═══ Texto para revisar

El huerto urbano en noviembre

En el mes de noviembre, las temperaturas son cada vez más bajas y la luz del día más escasa. Eso provoca una bajada de la actividad en nuestro huerto urbano pero no quiere decir que se detenga. De hecho, ahora no tendremos que descuidarlo y debemos protegerlo y prestarle atención para que nuestras plantas estén sanas y nos den muchas alegrías.

Cuando comencemos a planificar la actividad de un huerto urbano, tenemos que tener cuenta el tiempo que le queremos dedicar y cuáles son nuestros gustos culinarios para así decidir qué sembrar y en qué cantidades. Siempre es mejor cultivar pocas cosas y buenas, que muchas cosas y que se nos desborden los cuidados del huerto. La idea es disfrutar y no agobiarse con nuestra huerta.

Cosecha

En las zonas templadas donde todavía no ha comenzado el frío intenso, algunos cultivos de verano todavía dan frutos como berenjenas, calabacines y tomates. De los cultivos otoñales, también podemos cosechar muchísimas cosas como calabazas, aunque las estrellas del invierno son las coles, coliflores, coles de Bruselas, coles repollo o las coles chinas, relativamente nuevas por estas latitudes.

Si lo que queremos en nuestra cocina es alegría, también podemos cultivar acelgas, berzas, espinacas, perejil o apio. Con todas podemos ir cortando las hojas cuando las vayamos necesitando, sin cortar la planta entera, para que siga produciendo. Por otro lado, la alcachofa se convierte en un imprescindible y la verdadera planta de flor protagonista. Un truquillo: si dejas la primera alcachofa sin recoger, producirá más y tendrás en el balcón una decorativa flor morada.

El huerto urbano en noviembre

Siembra

Debido al frío, es recomendable utilizar semilleros cubiertos, semilleros calefactados o invernaderos de jardín, y en ellos, sembrar por ejemplo, cebollas y coles. Si nos decidimos por la siembra directa, sembramos ajos, espinacas, rabanitos, habas, lechugas, escarolas y también patatas.

══════

Actividades:
A) Según el texto sobre el huerto urbano en noviembre, ¿qué sucede si se deja sin recoger la primera alcachofa?
B) Prosigue el texto sobre el huerto urbano en noviembre a partir de su última frase.

═══ Entradas facilitadas

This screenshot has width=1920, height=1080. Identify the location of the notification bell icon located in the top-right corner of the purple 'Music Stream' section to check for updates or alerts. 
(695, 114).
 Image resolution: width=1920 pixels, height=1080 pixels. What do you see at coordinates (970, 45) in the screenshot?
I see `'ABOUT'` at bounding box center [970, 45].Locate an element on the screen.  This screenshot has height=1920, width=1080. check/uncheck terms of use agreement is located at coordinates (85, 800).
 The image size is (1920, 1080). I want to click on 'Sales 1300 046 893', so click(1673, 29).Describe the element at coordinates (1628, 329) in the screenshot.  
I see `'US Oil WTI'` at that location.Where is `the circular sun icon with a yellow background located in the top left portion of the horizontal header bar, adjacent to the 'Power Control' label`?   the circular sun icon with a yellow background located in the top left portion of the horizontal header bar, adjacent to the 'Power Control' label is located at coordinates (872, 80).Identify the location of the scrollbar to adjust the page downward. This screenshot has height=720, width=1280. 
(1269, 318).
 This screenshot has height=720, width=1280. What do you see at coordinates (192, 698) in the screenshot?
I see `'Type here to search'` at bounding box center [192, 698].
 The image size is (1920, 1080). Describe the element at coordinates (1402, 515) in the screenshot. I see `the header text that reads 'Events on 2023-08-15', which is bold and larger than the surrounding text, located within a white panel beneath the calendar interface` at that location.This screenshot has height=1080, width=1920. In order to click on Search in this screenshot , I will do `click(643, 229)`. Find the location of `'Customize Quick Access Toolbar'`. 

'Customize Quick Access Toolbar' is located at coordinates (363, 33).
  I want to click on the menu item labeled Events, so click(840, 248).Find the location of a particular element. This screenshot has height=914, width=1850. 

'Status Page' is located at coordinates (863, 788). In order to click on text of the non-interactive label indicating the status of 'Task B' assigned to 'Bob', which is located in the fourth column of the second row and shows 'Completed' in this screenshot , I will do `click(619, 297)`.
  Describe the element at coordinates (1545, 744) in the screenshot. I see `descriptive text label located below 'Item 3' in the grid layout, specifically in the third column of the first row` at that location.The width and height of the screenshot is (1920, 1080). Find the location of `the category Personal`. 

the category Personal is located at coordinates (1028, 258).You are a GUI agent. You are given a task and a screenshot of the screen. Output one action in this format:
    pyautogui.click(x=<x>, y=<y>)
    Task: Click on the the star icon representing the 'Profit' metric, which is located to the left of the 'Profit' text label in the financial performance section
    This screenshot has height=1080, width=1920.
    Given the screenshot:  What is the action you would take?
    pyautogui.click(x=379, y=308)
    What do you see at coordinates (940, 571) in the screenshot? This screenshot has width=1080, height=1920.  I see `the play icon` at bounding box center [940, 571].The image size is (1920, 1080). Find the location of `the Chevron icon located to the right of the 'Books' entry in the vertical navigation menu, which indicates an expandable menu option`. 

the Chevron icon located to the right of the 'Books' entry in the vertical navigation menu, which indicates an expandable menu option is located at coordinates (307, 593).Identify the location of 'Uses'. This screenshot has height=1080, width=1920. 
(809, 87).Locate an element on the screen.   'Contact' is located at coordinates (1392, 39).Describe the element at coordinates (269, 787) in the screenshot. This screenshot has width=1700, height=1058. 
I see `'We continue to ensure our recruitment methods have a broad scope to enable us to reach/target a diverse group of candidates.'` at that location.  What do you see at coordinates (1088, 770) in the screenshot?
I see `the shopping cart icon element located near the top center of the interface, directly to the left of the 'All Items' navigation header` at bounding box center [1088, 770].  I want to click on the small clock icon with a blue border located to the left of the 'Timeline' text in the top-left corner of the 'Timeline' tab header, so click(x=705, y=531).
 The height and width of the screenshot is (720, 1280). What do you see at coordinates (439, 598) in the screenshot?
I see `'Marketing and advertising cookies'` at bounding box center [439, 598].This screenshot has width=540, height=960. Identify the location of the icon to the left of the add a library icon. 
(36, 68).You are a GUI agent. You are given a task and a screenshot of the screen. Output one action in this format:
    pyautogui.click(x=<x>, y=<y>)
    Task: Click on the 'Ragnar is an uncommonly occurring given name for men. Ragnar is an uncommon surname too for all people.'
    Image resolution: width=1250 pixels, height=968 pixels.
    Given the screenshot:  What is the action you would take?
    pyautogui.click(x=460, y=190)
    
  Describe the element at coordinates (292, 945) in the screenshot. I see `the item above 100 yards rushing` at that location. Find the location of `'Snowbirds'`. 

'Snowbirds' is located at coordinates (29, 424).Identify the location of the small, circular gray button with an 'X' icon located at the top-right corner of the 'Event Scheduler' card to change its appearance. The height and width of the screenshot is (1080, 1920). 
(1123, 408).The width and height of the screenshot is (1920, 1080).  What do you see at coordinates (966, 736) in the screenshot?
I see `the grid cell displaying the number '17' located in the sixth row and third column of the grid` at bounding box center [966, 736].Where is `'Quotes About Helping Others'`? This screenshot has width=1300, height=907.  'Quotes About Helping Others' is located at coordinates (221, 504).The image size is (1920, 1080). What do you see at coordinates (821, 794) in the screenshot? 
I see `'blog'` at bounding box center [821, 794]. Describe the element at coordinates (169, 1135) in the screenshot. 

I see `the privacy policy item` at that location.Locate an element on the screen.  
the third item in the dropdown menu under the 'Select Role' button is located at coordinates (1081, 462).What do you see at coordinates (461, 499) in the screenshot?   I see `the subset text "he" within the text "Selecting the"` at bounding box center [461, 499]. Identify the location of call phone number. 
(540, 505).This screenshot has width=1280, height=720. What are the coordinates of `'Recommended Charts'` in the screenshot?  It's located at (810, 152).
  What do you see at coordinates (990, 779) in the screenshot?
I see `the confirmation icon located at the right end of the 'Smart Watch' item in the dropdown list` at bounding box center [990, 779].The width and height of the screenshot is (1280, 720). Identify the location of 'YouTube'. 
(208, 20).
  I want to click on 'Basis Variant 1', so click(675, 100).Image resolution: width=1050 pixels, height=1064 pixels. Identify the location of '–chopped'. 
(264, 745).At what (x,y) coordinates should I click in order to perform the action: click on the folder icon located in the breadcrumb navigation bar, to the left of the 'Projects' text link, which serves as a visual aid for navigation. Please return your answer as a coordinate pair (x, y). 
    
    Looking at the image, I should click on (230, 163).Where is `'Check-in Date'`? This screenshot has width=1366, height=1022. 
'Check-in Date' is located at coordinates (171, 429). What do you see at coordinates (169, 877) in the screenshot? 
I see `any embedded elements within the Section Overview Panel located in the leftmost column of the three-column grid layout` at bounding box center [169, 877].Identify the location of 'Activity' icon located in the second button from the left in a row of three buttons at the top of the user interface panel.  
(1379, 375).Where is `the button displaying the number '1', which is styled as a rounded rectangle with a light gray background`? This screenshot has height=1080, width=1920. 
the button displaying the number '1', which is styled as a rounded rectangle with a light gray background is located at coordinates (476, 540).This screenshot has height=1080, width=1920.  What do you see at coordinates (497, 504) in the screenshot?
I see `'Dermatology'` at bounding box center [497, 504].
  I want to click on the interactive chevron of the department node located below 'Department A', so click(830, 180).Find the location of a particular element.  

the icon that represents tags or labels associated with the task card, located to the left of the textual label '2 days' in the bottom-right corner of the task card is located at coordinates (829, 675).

══════

Resultados esperados:
A) Producirá más y habrá en el balcón una decorativa flor morada.

B)
Riego

Noviembre no es un mes para preocuparse del riego puesto que las lluvias otoñales harán que nuestra tierra esté, normalmente, bastante húmeda. Además, ya no hace calor y las necesidades de agua de las plantas son menores y la evaporación del agua presente en la tierra también es menor.

Aún así, tenemos que vigilar el riego de nuestras plantas, sobre todo, en los trasplantes y cuando son aún pequeñas y tener especial cuidado con el exceso de humedad. Toca la tierra antes de regar y si está húmeda todavía retrasa un poco el riego. Si tenéis una pequeña instalación de riego por goteo, es un buen momento para limpiar las tuberías y goteros de riego.

Plantas aromáticas y medicinales

Si queréis elaborar vuestras propias infusiones, es un buen momento para trabajar en el huerto aromático y medicinal. Se pueden trasplantar por esquejes varias plantas, como el romero, la marialuisa o la salvia. Por división de mata, plantamos la melisa, las ortigas, blanca y mayor, la ajedrea y el tomillo.

Plantas adventicias o malas hierbas

La buena noticia es que las plantas adventicias o malas hierbas crecen a menor velocidad por lo que será más sencillo quitarlas de nuestro huerto o jardín. Eso sí, si hemos cubierto el suelo con algún tipo de acolchado durante el verano, para evitar la proliferación de las plantas adventicias y retener la humedad en el suelo, conviene empezar a abrirlo un poco para que el sol llegue al suelo y pueda acumular algo de calor.